## Problem requirements
In the records below, copy out the lines exactly, from the line containing "You are a computer-use" through the end of the records, both ends included. Leave the pictures out of your answer.

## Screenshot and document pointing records
--
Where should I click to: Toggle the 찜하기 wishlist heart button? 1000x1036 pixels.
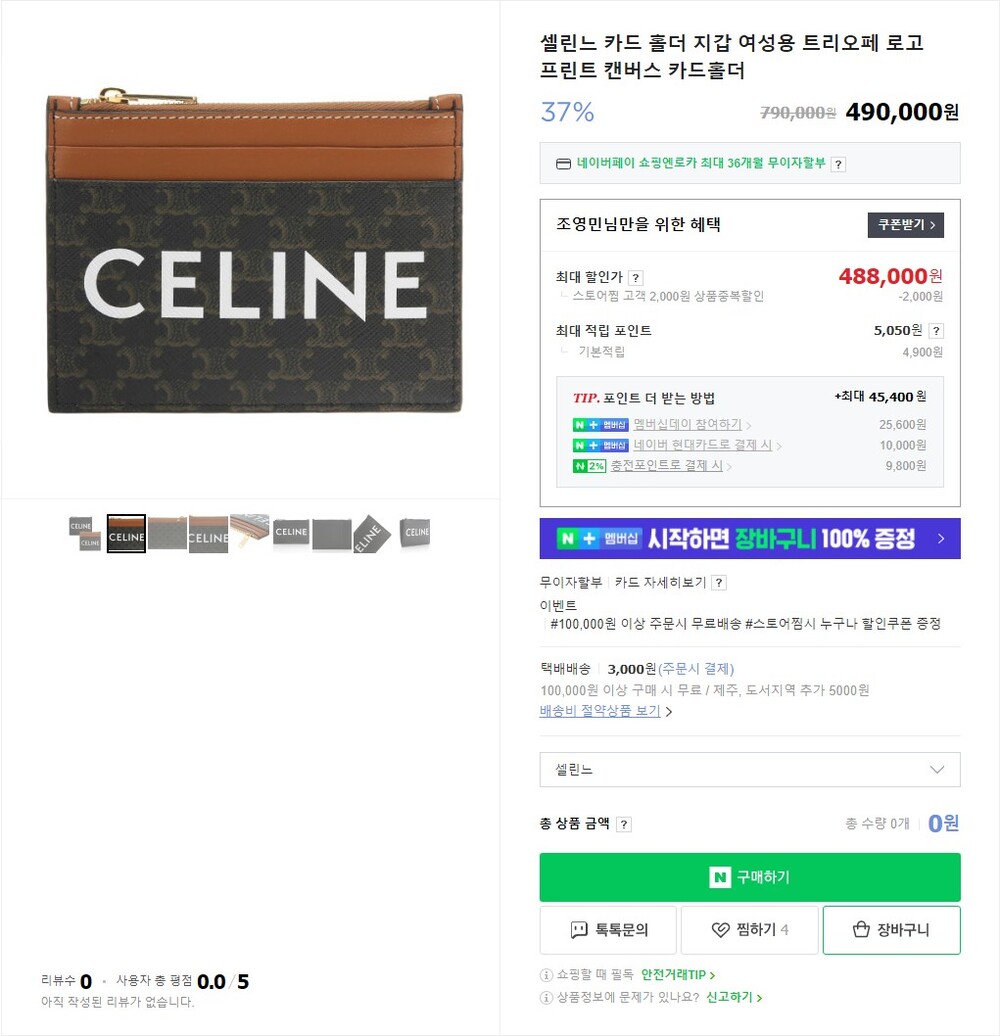coord(749,930)
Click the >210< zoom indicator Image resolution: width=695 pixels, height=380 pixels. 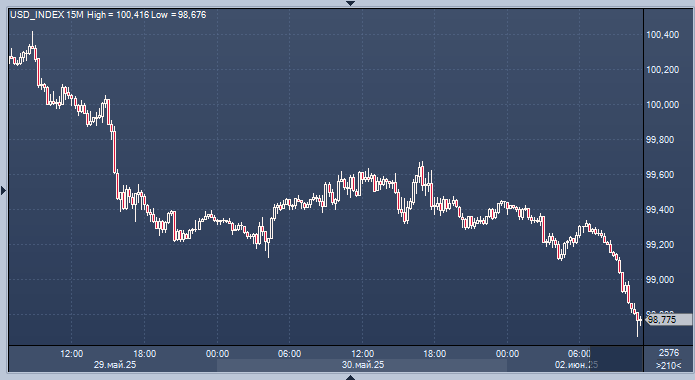(x=669, y=366)
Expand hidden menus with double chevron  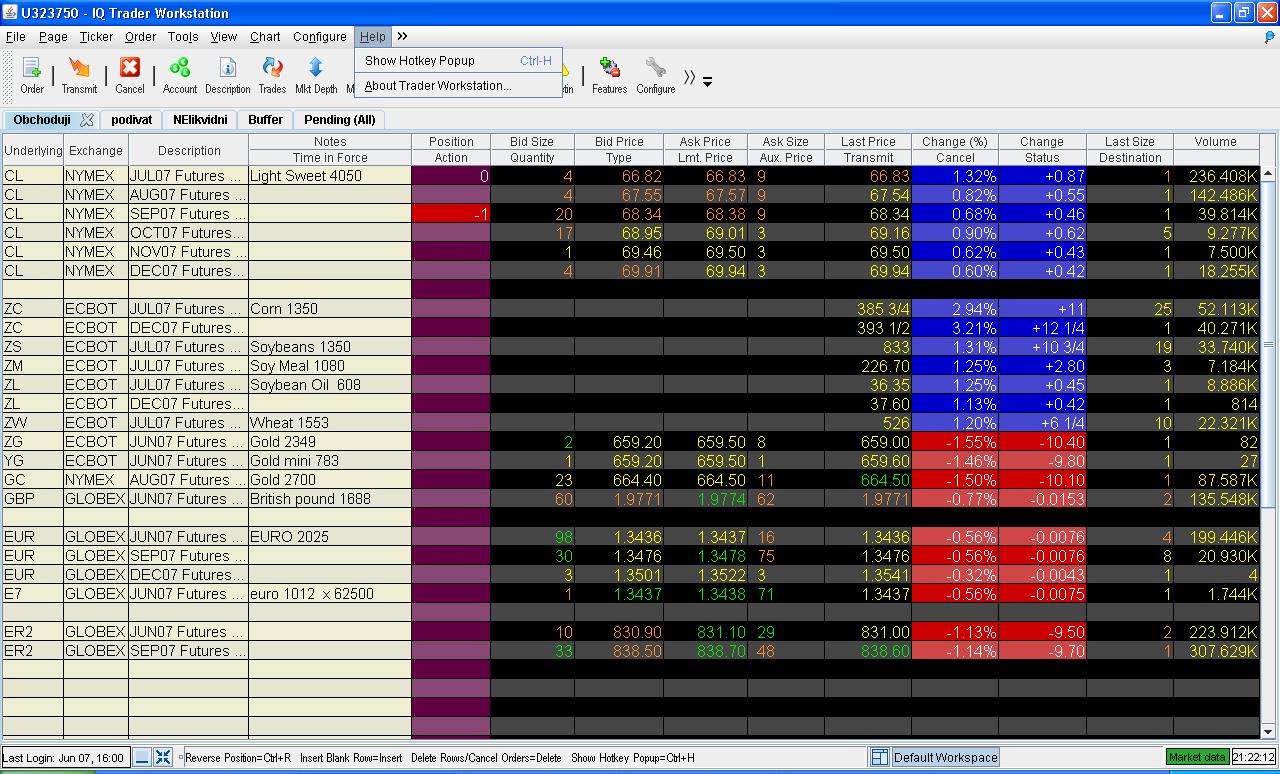point(402,36)
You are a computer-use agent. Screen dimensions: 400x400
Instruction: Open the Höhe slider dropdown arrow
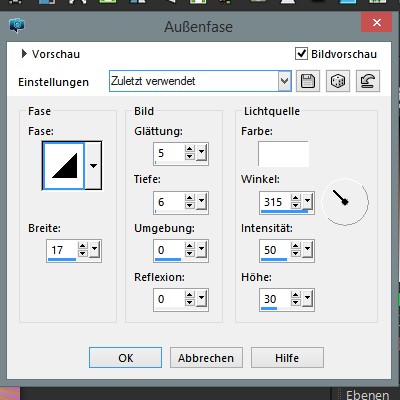click(308, 298)
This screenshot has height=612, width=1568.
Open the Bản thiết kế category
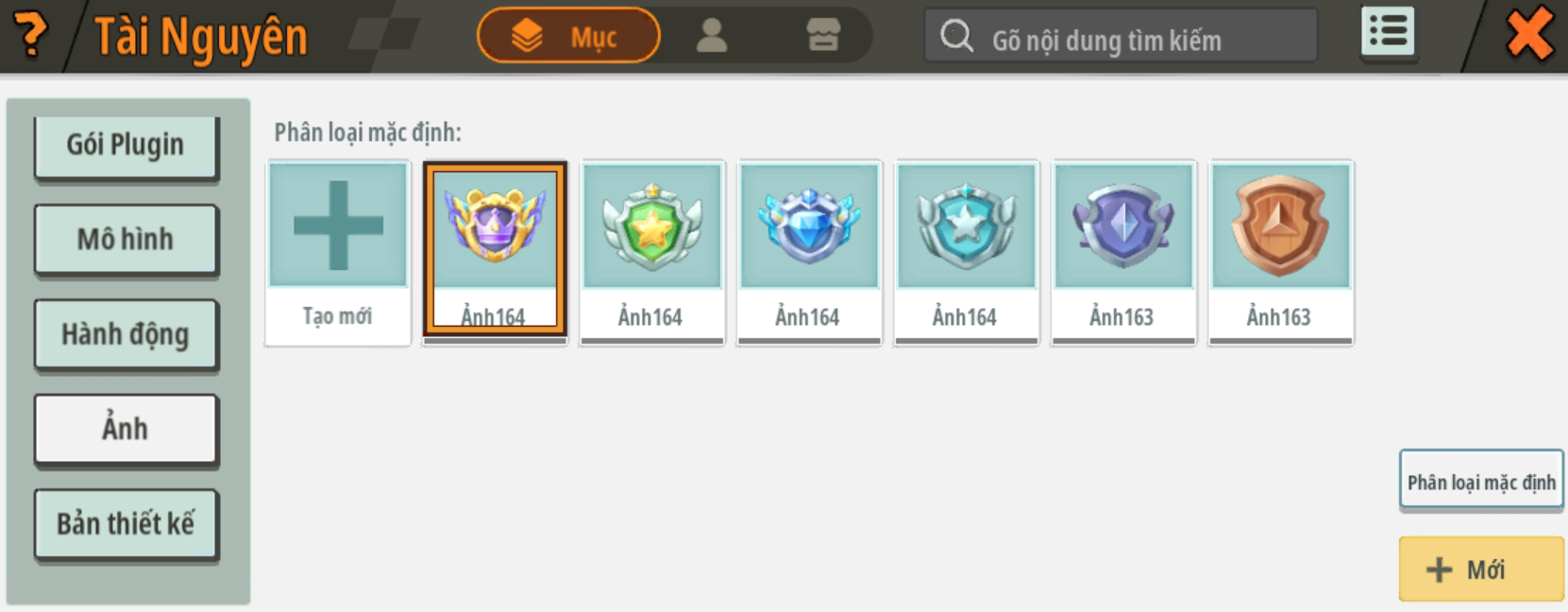[126, 523]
--
## Finished exercise
You are a computer-use agent. Screen dimensions: 400x400
Instruction: Open the Höhe slider dropdown arrow
click(308, 298)
This screenshot has height=612, width=1568.
Open the Bản thiết kế category
[126, 523]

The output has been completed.